<<<<

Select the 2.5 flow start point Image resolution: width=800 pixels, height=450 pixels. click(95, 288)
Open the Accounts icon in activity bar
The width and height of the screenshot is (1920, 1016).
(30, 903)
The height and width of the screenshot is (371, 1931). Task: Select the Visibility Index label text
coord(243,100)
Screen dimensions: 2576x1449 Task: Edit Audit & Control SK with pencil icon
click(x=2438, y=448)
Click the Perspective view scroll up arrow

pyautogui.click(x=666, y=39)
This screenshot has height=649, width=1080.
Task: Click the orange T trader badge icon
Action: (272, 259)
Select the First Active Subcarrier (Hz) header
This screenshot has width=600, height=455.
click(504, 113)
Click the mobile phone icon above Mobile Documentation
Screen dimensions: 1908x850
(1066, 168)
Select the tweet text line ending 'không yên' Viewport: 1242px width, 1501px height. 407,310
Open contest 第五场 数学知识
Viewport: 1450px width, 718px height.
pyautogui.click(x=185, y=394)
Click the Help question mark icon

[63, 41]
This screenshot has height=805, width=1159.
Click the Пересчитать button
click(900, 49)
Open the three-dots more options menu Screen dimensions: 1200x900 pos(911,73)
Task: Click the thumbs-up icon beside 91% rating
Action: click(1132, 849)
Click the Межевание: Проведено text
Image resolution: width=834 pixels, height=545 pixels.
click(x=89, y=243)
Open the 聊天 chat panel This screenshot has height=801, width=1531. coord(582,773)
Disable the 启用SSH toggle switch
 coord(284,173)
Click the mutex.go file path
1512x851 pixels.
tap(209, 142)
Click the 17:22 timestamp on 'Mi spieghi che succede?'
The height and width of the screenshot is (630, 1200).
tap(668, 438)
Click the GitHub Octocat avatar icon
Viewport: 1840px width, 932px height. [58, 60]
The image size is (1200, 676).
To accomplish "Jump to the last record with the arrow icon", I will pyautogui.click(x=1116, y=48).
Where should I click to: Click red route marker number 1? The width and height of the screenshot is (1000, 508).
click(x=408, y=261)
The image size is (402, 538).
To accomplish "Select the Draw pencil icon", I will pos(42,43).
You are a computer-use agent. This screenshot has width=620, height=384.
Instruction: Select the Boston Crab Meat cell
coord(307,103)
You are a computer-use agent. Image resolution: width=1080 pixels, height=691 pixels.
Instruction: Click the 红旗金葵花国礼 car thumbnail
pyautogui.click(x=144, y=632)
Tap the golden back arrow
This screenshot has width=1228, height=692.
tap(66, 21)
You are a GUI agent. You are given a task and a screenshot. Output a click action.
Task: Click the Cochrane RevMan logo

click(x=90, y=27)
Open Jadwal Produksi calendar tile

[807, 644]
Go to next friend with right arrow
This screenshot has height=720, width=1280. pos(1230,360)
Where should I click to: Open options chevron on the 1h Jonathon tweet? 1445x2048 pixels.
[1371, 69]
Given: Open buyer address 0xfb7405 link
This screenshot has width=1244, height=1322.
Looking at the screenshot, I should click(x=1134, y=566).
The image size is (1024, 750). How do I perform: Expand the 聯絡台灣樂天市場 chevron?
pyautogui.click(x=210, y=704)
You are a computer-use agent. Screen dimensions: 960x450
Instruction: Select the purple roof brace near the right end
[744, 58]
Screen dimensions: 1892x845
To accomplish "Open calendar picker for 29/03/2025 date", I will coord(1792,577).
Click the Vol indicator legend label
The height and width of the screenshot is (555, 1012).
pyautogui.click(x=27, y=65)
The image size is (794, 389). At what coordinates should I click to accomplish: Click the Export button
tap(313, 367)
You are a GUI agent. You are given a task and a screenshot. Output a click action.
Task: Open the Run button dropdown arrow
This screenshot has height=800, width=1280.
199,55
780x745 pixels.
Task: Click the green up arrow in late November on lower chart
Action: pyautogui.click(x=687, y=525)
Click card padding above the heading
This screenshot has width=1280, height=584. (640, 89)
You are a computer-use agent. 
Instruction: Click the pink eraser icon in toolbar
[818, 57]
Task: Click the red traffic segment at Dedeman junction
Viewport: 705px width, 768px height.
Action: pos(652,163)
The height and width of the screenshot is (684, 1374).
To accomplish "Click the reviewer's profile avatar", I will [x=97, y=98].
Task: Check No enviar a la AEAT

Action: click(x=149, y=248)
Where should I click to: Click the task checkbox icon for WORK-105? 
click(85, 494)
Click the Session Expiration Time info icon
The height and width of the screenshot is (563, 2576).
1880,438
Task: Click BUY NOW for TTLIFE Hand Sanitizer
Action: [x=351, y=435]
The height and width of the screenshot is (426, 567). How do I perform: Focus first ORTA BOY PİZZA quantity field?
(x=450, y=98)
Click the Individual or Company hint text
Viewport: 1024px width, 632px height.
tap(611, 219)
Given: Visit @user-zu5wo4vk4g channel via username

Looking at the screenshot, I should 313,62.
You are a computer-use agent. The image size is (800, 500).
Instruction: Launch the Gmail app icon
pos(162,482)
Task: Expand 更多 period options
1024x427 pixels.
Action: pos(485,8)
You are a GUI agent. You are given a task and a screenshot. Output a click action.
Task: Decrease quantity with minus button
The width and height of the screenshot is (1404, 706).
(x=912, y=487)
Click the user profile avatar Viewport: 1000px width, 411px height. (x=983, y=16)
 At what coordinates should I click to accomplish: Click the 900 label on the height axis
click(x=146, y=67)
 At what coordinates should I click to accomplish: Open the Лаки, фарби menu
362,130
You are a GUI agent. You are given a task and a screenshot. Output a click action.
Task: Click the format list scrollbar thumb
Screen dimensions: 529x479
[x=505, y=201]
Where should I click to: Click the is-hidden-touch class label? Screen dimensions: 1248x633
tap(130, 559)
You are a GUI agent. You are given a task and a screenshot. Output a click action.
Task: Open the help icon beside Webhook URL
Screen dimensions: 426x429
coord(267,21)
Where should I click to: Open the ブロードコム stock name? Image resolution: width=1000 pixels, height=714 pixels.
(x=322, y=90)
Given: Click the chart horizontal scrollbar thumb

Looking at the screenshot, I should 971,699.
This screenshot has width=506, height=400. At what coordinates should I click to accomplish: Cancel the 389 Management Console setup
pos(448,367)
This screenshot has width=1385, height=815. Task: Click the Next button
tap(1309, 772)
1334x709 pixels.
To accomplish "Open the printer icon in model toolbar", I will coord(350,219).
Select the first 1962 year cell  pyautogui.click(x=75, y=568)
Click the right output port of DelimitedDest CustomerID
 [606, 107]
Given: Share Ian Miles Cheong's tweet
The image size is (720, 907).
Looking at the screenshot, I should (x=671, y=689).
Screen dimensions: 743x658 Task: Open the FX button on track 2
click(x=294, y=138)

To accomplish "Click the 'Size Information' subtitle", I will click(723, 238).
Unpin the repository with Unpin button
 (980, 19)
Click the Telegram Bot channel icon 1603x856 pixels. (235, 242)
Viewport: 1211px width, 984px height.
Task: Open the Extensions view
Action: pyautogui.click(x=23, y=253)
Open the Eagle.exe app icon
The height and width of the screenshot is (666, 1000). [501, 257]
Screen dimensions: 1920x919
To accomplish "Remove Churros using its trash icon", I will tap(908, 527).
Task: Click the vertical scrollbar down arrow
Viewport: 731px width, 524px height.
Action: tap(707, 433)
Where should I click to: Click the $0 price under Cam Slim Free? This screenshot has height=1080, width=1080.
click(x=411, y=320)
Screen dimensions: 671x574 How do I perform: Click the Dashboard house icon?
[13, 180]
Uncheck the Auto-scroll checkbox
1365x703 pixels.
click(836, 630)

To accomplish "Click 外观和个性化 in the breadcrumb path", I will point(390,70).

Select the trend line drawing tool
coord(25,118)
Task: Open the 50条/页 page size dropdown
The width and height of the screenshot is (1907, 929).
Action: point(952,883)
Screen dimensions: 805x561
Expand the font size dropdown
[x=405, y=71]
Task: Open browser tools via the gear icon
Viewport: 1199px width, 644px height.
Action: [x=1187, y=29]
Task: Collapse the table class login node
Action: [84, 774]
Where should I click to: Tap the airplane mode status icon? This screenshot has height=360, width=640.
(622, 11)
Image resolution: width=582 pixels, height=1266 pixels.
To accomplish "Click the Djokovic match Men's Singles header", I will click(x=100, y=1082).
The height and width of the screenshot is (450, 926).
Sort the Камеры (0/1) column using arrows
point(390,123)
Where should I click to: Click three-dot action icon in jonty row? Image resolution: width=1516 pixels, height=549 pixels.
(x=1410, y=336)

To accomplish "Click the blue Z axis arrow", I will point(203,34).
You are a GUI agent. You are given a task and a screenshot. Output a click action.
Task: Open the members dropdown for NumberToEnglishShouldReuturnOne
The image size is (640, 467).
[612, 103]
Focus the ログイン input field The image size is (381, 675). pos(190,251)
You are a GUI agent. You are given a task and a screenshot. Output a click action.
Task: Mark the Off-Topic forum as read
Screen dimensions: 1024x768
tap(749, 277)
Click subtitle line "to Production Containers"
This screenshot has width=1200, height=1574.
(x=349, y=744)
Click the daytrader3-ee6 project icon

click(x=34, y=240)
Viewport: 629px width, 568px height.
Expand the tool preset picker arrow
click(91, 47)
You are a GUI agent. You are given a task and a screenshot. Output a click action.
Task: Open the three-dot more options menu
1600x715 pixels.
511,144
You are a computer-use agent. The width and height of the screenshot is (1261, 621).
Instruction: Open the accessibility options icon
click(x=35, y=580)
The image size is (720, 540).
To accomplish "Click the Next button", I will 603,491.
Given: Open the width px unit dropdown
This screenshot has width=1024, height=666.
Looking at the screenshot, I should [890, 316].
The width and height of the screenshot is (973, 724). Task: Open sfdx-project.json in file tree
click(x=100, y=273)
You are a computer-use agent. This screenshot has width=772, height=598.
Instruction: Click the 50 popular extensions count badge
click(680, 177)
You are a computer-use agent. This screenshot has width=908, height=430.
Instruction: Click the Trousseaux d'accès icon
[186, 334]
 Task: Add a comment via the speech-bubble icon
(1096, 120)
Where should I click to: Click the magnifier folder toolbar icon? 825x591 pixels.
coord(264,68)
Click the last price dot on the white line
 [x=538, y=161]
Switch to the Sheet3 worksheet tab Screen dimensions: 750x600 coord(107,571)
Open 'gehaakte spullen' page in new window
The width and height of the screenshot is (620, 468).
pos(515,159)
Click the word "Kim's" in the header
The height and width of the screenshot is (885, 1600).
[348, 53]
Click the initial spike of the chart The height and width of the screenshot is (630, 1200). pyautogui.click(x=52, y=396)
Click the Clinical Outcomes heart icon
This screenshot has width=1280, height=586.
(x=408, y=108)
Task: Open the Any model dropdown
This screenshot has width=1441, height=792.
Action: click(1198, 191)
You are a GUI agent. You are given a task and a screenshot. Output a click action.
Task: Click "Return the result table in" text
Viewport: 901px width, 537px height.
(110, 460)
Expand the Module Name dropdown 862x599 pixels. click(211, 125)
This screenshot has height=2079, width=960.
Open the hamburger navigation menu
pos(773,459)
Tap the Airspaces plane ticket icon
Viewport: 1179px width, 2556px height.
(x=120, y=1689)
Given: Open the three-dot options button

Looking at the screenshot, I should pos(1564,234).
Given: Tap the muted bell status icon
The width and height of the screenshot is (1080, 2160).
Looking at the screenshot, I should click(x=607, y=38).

>>>>

■ **To do**:
Everything from the first line of the data through the line holding "You are a computer-use agent. Image" should be output exactly, and no other lines.

■ **Solution**:
Select the 2.5 flow start point Image resolution: width=800 pixels, height=450 pixels. click(95, 288)
Open the Accounts icon in activity bar
The width and height of the screenshot is (1920, 1016).
(30, 903)
The height and width of the screenshot is (371, 1931). Task: Select the Visibility Index label text
coord(243,100)
Screen dimensions: 2576x1449 Task: Edit Audit & Control SK with pencil icon
click(x=2438, y=448)
Click the Perspective view scroll up arrow

pyautogui.click(x=666, y=39)
This screenshot has height=649, width=1080.
Task: Click the orange T trader badge icon
Action: (272, 259)
Select the First Active Subcarrier (Hz) header
This screenshot has width=600, height=455.
click(504, 113)
Click the mobile phone icon above Mobile Documentation
Screen dimensions: 1908x850
(1066, 168)
Select the tweet text line ending 'không yên' Viewport: 1242px width, 1501px height. 407,310
Open contest 第五场 数学知识
Viewport: 1450px width, 718px height.
pyautogui.click(x=185, y=394)
Click the Help question mark icon

[63, 41]
This screenshot has height=805, width=1159.
Click the Пересчитать button
click(900, 49)
Open the three-dots more options menu Screen dimensions: 1200x900 pos(911,73)
Task: Click the thumbs-up icon beside 91% rating
Action: click(1132, 849)
Click the Межевание: Проведено text
Image resolution: width=834 pixels, height=545 pixels.
click(x=89, y=243)
Open the 聊天 chat panel This screenshot has height=801, width=1531. coord(582,773)
Disable the 启用SSH toggle switch
 coord(284,173)
Click the mutex.go file path
1512x851 pixels.
tap(209, 142)
Click the 17:22 timestamp on 'Mi spieghi che succede?'
The height and width of the screenshot is (630, 1200).
tap(668, 438)
Click the GitHub Octocat avatar icon
Viewport: 1840px width, 932px height. [58, 60]
The image size is (1200, 676).
To accomplish "Jump to the last record with the arrow icon", I will pyautogui.click(x=1116, y=48).
Where should I click to: Click red route marker number 1? The width and height of the screenshot is (1000, 508).
click(x=408, y=261)
The image size is (402, 538).
To accomplish "Select the Draw pencil icon", I will pos(42,43).
You are a computer-use agent. This screenshot has width=620, height=384.
Instruction: Select the Boston Crab Meat cell
coord(307,103)
You are a computer-use agent. Image resolution: width=1080 pixels, height=691 pixels.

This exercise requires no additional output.